What you need to do:
Once you have read the records below, print them again exactly as they stand.

##### Data extract

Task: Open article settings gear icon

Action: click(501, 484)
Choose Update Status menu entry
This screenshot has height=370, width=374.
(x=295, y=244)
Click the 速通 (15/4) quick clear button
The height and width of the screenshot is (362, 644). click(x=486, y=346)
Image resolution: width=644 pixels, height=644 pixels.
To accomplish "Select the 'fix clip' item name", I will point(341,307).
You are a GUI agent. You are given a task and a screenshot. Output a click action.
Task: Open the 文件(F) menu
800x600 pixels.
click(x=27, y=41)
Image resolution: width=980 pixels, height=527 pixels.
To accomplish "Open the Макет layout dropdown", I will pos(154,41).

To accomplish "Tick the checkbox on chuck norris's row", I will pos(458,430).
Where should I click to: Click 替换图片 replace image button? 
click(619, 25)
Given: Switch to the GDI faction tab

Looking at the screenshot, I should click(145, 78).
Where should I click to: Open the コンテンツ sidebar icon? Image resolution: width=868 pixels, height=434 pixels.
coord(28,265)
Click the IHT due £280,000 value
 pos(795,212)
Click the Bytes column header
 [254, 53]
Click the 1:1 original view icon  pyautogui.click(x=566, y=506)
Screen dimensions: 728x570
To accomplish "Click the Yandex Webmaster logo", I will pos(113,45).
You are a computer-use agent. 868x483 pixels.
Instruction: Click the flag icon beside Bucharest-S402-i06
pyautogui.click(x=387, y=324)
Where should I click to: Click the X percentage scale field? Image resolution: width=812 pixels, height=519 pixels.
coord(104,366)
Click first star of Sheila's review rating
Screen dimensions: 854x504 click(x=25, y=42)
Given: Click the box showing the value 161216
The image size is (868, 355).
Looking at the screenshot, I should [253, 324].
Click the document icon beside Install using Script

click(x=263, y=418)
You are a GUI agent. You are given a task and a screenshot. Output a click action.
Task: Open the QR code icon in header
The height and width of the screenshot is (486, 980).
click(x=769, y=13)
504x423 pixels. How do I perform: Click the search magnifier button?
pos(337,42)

##########

Finished task:
Task: Open article settings gear icon

Action: click(501, 484)
Choose Update Status menu entry
This screenshot has height=370, width=374.
(x=295, y=244)
Click the 速通 (15/4) quick clear button
The height and width of the screenshot is (362, 644). click(x=486, y=346)
Image resolution: width=644 pixels, height=644 pixels.
To accomplish "Select the 'fix clip' item name", I will point(341,307).
You are a GUI agent. You are given a task and a screenshot. Output a click action.
Task: Open the 文件(F) menu
800x600 pixels.
click(x=27, y=41)
Image resolution: width=980 pixels, height=527 pixels.
To accomplish "Open the Макет layout dropdown", I will pos(154,41).

To accomplish "Tick the checkbox on chuck norris's row", I will pos(458,430).
Where should I click to: Click 替换图片 replace image button? 
click(619, 25)
Given: Switch to the GDI faction tab

Looking at the screenshot, I should click(145, 78).
Where should I click to: Open the コンテンツ sidebar icon? Image resolution: width=868 pixels, height=434 pixels.
coord(28,265)
Click the IHT due £280,000 value
 pos(795,212)
Click the Bytes column header
 [254, 53]
Click the 1:1 original view icon  pyautogui.click(x=566, y=506)
Screen dimensions: 728x570
To accomplish "Click the Yandex Webmaster logo", I will pos(113,45).
You are a computer-use agent. 868x483 pixels.
Instruction: Click the flag icon beside Bucharest-S402-i06
pyautogui.click(x=387, y=324)
Where should I click to: Click the X percentage scale field? Image resolution: width=812 pixels, height=519 pixels.
coord(104,366)
Click first star of Sheila's review rating
Screen dimensions: 854x504 click(x=25, y=42)
Given: Click the box showing the value 161216
The image size is (868, 355).
Looking at the screenshot, I should [253, 324].
Click the document icon beside Install using Script

click(x=263, y=418)
You are a GUI agent. You are given a task and a screenshot. Output a click action.
Task: Open the QR code icon in header
The height and width of the screenshot is (486, 980).
click(x=769, y=13)
504x423 pixels. How do I perform: Click the search magnifier button?
pos(337,42)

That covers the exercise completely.